By: Jena Isle
MANILA, Philippines – The EDSA People’s Power 27th Year Celebration is upon us again and I keep wondering if there was indeed any change from what people revolted against- dictatorship. I am a common ‘tao’ and this is my experience.
The euphoria I felt during the people’s revolt in 1986 took years to wane. Every time I read and hear about the peaceful People Power Revolution in the news, I felt ten feet tall- I was so proud of being a Filipino. There was so much promise for us, Filipinos.
Years passed, and I patiently waited for the fulfillment of that promise of a brighter tomorrow for me and my family, but 27 years has passed, and yet, life became harder and harder for all of us. On top of that, I fear snatchers, robbers, and rapists, wherever I go. It seems there is no longer a safe place to go.

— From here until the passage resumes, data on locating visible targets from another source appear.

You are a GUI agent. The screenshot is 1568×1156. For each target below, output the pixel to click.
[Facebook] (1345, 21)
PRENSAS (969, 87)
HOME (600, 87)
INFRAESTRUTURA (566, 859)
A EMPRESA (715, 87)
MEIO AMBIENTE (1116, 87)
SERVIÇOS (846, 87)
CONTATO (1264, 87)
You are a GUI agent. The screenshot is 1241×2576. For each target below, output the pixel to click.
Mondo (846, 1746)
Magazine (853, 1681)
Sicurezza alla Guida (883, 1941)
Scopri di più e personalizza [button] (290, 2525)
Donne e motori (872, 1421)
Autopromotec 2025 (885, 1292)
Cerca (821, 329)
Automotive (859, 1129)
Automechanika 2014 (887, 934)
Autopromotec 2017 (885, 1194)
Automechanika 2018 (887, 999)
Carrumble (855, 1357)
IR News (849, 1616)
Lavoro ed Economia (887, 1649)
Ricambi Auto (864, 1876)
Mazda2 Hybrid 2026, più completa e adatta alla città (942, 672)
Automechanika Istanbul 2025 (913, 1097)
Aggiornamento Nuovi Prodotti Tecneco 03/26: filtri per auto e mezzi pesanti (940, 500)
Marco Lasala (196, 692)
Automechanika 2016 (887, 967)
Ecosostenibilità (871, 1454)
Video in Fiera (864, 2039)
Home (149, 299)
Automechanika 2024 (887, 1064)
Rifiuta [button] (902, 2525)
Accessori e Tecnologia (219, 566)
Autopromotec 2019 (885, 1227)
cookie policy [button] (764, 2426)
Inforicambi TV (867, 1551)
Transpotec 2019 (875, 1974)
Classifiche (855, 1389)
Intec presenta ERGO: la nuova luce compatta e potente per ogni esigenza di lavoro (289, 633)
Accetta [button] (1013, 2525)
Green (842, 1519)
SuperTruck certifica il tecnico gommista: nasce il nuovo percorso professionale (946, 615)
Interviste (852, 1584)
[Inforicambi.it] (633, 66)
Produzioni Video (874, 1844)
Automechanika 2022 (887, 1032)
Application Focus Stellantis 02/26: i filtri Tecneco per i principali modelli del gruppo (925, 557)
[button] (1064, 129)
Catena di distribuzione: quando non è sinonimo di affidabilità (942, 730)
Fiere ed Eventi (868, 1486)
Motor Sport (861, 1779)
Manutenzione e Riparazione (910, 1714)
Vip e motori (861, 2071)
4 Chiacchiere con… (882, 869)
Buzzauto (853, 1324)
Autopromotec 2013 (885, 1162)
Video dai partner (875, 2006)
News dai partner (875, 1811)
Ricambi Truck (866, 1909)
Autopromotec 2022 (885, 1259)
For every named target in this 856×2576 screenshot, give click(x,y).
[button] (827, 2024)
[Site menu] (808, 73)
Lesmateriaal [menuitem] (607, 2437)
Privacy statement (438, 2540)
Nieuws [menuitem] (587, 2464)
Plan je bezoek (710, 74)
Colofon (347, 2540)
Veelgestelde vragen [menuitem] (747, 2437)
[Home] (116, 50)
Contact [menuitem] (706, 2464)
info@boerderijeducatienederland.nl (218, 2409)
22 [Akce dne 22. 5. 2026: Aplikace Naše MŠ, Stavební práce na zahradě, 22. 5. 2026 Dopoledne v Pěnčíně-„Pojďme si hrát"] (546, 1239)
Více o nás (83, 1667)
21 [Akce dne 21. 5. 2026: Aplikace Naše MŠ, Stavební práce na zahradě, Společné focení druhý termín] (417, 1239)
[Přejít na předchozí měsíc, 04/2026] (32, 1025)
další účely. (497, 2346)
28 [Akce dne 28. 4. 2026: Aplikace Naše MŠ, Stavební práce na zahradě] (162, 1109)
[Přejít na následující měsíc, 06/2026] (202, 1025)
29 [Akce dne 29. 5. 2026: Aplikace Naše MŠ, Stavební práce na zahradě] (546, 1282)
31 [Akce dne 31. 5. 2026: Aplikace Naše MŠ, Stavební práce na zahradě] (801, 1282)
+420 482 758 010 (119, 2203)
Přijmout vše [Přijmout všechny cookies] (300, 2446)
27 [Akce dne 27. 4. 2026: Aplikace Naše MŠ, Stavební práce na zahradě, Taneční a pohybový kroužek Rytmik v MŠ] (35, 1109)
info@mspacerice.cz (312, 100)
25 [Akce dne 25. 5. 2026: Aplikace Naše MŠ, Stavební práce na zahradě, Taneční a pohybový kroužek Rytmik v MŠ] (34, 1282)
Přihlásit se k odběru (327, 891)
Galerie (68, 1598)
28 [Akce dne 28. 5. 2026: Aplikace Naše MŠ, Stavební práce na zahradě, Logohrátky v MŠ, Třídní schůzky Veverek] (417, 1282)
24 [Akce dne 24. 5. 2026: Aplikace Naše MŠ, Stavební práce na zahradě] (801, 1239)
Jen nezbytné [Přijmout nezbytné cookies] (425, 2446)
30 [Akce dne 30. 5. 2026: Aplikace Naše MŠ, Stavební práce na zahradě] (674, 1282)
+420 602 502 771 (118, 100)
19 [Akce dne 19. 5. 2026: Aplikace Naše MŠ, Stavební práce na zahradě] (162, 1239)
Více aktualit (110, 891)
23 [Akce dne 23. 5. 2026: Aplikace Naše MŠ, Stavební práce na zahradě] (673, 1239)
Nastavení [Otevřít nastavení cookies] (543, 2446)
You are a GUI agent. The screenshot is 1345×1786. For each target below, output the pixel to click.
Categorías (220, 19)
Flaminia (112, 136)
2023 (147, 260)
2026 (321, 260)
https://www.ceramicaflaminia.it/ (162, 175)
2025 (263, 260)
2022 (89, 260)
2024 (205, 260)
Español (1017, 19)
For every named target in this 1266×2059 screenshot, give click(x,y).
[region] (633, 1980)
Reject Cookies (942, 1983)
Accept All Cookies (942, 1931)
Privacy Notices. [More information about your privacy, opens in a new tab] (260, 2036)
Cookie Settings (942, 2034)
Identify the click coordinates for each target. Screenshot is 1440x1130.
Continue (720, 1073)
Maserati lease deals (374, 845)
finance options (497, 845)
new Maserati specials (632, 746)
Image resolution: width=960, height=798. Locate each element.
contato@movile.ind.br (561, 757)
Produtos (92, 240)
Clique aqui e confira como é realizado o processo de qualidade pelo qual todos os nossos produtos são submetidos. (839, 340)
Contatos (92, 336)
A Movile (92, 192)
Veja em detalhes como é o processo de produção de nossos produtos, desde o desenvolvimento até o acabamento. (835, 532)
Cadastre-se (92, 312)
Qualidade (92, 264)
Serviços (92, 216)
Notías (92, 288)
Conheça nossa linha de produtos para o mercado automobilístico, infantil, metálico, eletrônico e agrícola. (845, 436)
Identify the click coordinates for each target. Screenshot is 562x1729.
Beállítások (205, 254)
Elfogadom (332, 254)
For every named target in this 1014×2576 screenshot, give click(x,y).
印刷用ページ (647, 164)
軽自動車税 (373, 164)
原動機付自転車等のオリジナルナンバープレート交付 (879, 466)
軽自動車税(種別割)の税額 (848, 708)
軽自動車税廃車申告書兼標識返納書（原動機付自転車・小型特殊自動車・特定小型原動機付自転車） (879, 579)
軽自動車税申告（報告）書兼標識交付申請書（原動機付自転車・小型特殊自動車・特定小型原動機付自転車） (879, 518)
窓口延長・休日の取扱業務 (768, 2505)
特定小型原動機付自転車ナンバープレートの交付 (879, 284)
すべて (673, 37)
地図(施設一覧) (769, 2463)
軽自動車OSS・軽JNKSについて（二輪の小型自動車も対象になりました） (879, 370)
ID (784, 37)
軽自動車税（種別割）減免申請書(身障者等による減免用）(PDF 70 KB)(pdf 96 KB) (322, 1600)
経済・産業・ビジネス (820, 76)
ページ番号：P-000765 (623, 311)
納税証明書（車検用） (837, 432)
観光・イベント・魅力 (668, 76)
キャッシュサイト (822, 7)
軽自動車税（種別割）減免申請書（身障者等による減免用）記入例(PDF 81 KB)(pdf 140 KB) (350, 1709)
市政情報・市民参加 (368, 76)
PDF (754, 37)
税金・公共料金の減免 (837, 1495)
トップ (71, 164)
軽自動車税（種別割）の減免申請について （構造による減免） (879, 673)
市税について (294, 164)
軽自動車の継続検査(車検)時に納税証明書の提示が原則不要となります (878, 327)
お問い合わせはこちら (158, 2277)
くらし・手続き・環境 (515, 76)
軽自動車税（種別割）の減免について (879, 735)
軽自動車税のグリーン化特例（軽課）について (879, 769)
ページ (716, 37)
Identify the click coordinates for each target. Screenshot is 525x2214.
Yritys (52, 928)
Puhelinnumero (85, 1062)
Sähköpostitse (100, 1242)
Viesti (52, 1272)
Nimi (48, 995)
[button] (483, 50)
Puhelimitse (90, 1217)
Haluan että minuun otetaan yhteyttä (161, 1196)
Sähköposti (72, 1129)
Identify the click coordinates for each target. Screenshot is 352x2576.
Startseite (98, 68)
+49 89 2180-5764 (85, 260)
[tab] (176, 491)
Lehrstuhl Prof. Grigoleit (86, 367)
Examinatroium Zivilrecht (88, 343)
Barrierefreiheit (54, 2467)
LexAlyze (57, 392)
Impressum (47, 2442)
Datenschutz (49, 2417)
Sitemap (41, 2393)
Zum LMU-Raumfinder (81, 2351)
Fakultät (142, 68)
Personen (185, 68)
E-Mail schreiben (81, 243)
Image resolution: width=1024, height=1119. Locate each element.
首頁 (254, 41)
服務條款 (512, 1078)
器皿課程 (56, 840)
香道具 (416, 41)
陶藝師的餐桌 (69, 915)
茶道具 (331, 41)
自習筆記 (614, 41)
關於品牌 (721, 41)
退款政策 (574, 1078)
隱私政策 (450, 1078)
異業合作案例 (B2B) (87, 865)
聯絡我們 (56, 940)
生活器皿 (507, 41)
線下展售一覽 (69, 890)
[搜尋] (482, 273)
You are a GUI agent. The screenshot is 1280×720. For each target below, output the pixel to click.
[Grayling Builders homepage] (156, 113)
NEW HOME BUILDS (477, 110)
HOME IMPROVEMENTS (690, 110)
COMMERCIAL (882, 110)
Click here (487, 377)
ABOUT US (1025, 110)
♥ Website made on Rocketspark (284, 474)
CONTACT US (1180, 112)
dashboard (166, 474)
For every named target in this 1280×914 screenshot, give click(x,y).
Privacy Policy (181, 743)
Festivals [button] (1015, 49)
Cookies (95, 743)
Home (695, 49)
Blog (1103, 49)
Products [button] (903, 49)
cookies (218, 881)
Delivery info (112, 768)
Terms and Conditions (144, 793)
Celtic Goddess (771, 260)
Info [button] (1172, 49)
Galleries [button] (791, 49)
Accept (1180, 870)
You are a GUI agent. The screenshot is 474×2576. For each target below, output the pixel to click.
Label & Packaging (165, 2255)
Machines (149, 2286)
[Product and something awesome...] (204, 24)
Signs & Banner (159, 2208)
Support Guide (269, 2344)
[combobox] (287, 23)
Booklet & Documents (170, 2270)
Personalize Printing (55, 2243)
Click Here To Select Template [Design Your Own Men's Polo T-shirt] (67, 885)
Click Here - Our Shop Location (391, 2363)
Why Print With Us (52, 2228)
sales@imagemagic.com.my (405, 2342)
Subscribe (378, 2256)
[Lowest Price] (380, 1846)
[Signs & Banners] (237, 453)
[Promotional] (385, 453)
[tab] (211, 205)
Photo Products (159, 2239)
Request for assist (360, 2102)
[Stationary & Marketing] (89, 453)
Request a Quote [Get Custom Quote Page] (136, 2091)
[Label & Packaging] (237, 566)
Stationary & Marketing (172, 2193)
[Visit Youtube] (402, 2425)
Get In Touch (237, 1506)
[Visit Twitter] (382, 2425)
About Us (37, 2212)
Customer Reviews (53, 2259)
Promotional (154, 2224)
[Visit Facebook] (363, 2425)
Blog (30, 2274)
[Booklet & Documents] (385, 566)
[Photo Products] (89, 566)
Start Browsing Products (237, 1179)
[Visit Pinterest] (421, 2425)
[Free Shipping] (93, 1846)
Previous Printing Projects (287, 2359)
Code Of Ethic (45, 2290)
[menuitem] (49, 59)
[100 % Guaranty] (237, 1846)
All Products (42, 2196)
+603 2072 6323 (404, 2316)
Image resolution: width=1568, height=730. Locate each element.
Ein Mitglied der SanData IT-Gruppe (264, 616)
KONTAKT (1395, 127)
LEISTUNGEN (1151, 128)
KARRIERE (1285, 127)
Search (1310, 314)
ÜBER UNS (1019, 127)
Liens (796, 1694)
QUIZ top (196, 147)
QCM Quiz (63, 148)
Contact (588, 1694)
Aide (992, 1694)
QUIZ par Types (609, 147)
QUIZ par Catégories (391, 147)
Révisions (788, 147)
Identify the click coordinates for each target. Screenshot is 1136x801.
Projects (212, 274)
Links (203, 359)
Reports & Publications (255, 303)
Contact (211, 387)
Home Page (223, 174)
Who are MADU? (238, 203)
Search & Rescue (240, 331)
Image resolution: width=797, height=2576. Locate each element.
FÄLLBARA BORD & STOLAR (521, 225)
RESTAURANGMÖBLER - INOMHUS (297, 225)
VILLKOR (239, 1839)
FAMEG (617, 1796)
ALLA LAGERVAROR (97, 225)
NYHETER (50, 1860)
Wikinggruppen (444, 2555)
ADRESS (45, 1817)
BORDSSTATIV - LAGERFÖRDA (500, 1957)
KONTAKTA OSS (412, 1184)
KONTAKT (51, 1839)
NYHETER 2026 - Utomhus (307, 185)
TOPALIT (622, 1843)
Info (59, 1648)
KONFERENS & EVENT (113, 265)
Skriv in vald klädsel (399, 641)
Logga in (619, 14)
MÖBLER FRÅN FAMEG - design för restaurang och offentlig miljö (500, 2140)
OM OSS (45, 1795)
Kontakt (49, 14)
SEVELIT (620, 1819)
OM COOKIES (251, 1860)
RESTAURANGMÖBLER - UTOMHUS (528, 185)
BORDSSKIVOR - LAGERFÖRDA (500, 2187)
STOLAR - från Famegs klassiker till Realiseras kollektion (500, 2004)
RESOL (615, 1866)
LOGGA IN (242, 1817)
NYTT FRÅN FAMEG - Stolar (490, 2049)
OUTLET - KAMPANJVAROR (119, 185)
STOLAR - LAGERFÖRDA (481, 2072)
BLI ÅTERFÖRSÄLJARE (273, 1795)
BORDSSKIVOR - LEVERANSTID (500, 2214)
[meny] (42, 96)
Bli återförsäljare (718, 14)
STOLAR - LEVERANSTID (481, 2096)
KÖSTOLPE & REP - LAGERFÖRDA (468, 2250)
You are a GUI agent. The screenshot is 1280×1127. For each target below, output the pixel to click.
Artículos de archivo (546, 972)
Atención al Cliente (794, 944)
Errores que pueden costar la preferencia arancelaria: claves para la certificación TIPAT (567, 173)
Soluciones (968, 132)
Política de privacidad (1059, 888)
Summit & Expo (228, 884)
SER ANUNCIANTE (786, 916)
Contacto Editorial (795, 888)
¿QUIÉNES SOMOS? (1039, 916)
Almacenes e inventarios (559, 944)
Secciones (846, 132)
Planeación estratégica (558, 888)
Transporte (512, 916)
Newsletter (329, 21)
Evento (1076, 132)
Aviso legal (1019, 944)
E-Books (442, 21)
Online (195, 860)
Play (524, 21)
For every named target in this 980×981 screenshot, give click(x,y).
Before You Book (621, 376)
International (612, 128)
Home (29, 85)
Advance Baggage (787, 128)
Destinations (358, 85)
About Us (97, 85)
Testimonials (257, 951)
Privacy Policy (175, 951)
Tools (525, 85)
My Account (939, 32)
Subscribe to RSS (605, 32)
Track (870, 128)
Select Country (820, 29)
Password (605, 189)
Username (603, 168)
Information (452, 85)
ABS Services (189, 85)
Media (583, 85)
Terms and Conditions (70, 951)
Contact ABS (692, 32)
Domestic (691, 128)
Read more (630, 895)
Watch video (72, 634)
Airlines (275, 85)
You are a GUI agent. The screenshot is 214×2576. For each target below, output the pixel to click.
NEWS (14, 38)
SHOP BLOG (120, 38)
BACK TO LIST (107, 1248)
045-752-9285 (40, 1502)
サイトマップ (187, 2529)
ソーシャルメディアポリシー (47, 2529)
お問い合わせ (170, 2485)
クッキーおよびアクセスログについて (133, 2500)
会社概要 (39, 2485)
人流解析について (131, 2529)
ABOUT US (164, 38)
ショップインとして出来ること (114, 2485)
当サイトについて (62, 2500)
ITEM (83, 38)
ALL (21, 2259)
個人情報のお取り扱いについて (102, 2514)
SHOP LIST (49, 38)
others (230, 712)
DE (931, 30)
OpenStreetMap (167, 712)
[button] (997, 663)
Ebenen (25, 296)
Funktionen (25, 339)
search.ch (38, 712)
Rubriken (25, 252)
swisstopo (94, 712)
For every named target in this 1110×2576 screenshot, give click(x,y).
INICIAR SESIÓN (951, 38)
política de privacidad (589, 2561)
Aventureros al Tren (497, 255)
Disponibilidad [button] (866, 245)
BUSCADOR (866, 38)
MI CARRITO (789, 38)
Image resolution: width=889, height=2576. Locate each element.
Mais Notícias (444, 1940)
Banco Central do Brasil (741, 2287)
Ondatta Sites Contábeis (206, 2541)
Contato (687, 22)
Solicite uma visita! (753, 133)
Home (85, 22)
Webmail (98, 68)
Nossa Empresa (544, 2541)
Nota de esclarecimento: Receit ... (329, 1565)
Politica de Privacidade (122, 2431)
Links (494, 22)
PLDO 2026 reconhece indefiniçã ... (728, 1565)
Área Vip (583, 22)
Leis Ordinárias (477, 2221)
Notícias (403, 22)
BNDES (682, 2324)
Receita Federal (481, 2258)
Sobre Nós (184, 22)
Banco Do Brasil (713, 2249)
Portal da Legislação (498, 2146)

I remember during the martial law years these crimes were rare, and not done in broad daylight. Nowadays, it is rampant. What happened to the promise of a better Philippines?
President Noynoy Aquino boasts about the economic growth of the Philippines but I don’t see any evidence in our lives. While the little sum that my daughter sends monthly from abroad continues to decrease in its conversion, the cost of living in the Philippines continues to spiral higher in prices. I don’t see my life getting better.
Can someone please tell the president that we, the common tao, don’t feel the progress that he so glowingly talks about? We were labeled middle-income families pre-EDSA revolution time, but now we are labeled as “poor.”
Where’s the promise of the EDSA People’s Power Revolution? I do my part as a citizen; pay my taxes religiously from the meager salary that I earn. I obey rules and regulations instituted by the government, but life isn’t getting any better.
To gauge the progress of the country, the common people should feel the change. But the rich are getting richer and the poor are getting poorer, with the middle-income families slowly being wiped out.
As you lead the celebration tomorrow, President Benigno Aquino III, and re-enact the “salubungan” with the Armed Forces, please, Mr. President, visit the truly poor and ask them if they feel any progress in their lives.
Your cordon sanitaire may not tell you everything you need to know, and we would like to let you know that we have not yet experienced the progress that you keep talking about. Those are only meaningless figures and terms to us, who still could not eat three square meals a day. We could not grasp whatever significance they have in our lives because we’re hungry.
We still wish you, however, a happy EDSA People Power celebration!